What you will do: Each line from the one containing "Task: Click the" to the end of the entries is to be repeated exactly, and no other line.
☆ ☆ ☆
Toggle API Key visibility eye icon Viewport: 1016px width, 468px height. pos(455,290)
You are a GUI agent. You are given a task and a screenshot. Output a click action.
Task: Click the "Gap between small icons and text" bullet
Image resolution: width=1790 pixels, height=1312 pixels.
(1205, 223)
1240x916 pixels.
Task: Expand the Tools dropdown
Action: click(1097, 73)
☆ ☆ ☆
Response:
Task: Click the "Gap between small icons and text" bullet
Image resolution: width=1790 pixels, height=1312 pixels.
(1205, 223)
1240x916 pixels.
Task: Expand the Tools dropdown
Action: click(1097, 73)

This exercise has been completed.